• _Instructions to follow_
Pictures excluded, copy word for word the lines from the one holding "At what coordinates" through the last line below.

(Excerpts from a dataset)
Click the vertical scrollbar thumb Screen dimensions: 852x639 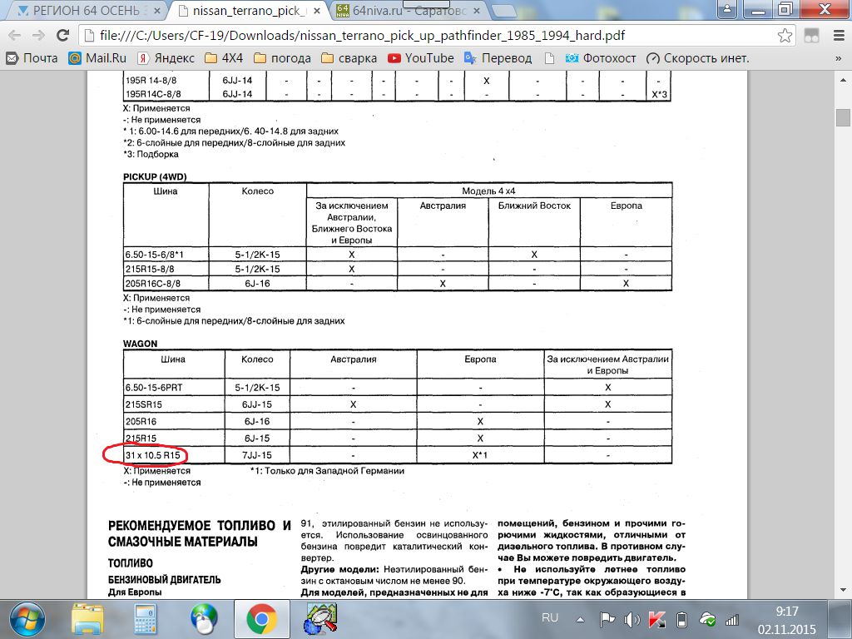tap(843, 116)
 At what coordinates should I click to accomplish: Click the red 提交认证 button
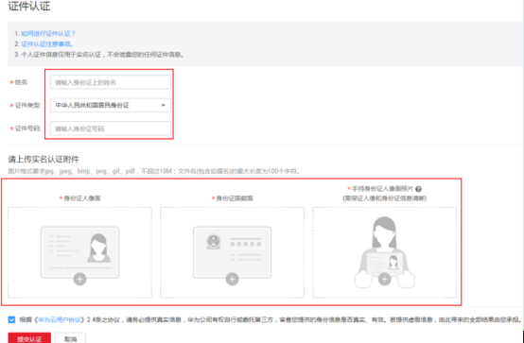(x=29, y=338)
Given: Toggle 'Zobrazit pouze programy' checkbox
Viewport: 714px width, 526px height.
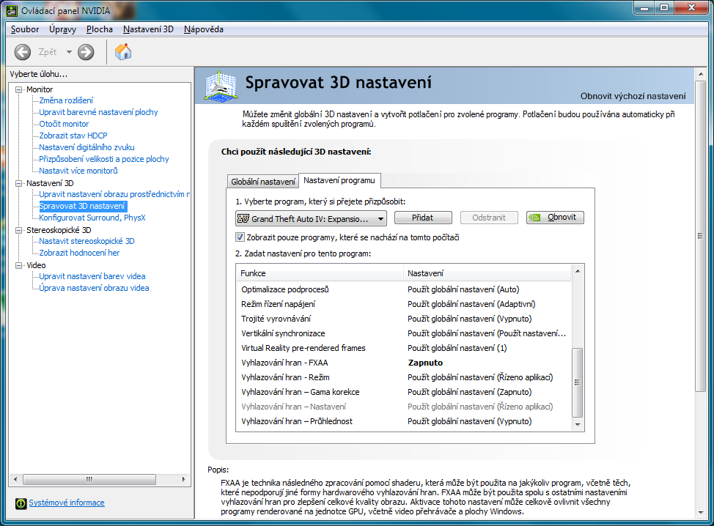Looking at the screenshot, I should pos(240,237).
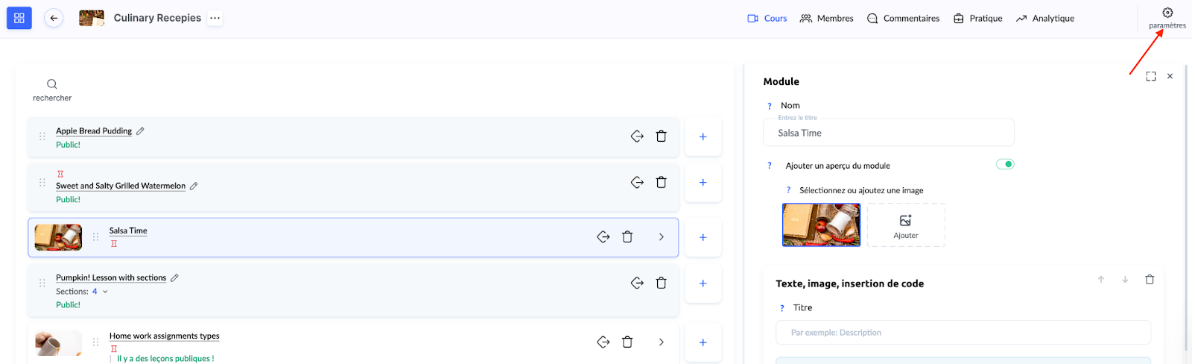Click trash icon in Texte, image section
This screenshot has width=1192, height=364.
tap(1150, 280)
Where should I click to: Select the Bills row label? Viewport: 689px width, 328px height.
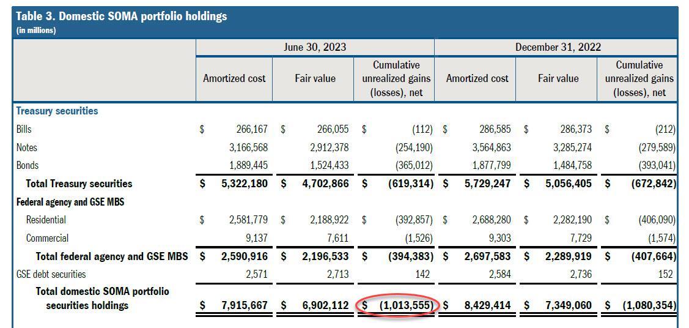coord(24,129)
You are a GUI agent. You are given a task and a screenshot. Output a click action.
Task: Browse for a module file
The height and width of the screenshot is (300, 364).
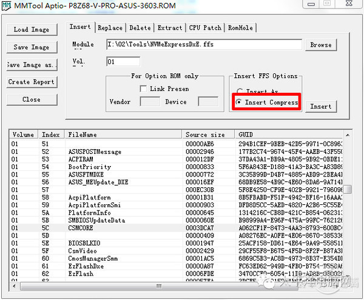click(320, 45)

• _Solution below_
 At what coordinates should I click to accomplish: Click the red 提交认证 button
(x=29, y=338)
Given: Toggle 'Zobrazit pouze programy' checkbox
Viewport: 714px width, 526px height.
Looking at the screenshot, I should pos(240,237).
Click trash icon in Texte, image section
This screenshot has width=1192, height=364.
tap(1150, 280)
Where should I click to: Select the Bills row label? Viewport: 689px width, 328px height.
coord(24,129)
You are a GUI agent. You are given a task and a screenshot. Output a click action.
Task: Browse for a module file
The height and width of the screenshot is (300, 364).
click(320, 45)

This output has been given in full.